Galiba çok iyi değil ki nerede sorun yaşıyorsan onu yazıyorsun. Ben problemin nereden geldiğini biliyorum aslında. Ben bu mesleği yapabilmek için çok şeyden vazgeçtim. Ailemle babamla sorun yaşadım; babam hiç istemedi oyuncu olmamı. Çok uzun yıllardır yalnız yaşıyorum. Maddi sıkıntılar yaşadım. Bir bedel ödedim mücadele ederken. Babamla barıştığım zaman saatlerce ağladım. Benim hayallerim var, insan hayata niye gelir; bir hayal kurmak ve o hayali gerçekleştirmek için.

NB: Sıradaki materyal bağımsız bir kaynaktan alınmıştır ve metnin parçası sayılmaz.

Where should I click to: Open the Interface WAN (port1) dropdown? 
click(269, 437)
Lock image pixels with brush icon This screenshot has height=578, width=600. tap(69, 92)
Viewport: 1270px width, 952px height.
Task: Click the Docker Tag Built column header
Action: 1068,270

Peki bu hayallerinde kimlere yer var? Hep kendi başına mısın?
İşte problem bu. İlişkilerimle ilgili hep sorun yaşadım. Bir koca, çocuk hayali kurmamışım. Galiba insan ne hayal ediyorsa onu yaşıyor. Sevgililerim oluyor. Çok sertim ben. Kurallarım var. Karşımdakinin bana ayak uydurması zor oluyor. Benim hayatıma birini almam kolay değil. Toplasan kaç sevgilim olmuştur bilmiyorum ama çok sık aşık olurum. Ama aşık olursam tam tersi davranırım, hissettirmem. Normal değilim biraz arıza durumu var yani.
AHMET’LE İLGİLİ KONUŞMAK İSTEMİYORUM
Aslında kendi yaşadıklarını anlattığın kitabındaki karakterlerden
Altan’ın bir dönem ilişki yaşadığınız Ahmet Hakan olduğu yorumları yapılıyor. Sen de bir röportajında bunu onaylayan bir cevap vermişsin. Ahmet Hakan köşe yazarı olmana nasıl yaklaştı, birbirinize göndermeler de yaptınız yazılarınızda?
Konuşmayayım ben bu konuyla ilgili.
Twitter’da yaptığınız göndermeler de var… ‘’Toplum içindeki bebek katillerini ne yapmalı’’ şeklinde yazdığın bir mesaj ‘’Ahmet Hakan’dan bebek aldırdığın ve bu nedenle travma yaşayıp ayrıldığın’’ yorumları ile yer aldı medyada…
Ben onun nereden çıktığını inan bilmiyorum. Ben öyle bir yazı yazmadım. Zaten şoke olduk. Twitter’da yazdığım saçma sapan bir şeyi alıp ona bağladılar. Eğer bu bir gazetecilikse bunu araştırmak gerekir; bir iddia ortaya atıyorsan hastaneyi doktoru bulup araştırmak gerekir.
Yani böyle bir şey olmadı diyorsun?
Olmadı… Ahmet’le ilgili konuşmak istemiyorum. Ben hayatım boyunca özel hayatımla ilgili konuşan biri olmadım; hiç de doğru bulmuyorum bunların konuşulmasını.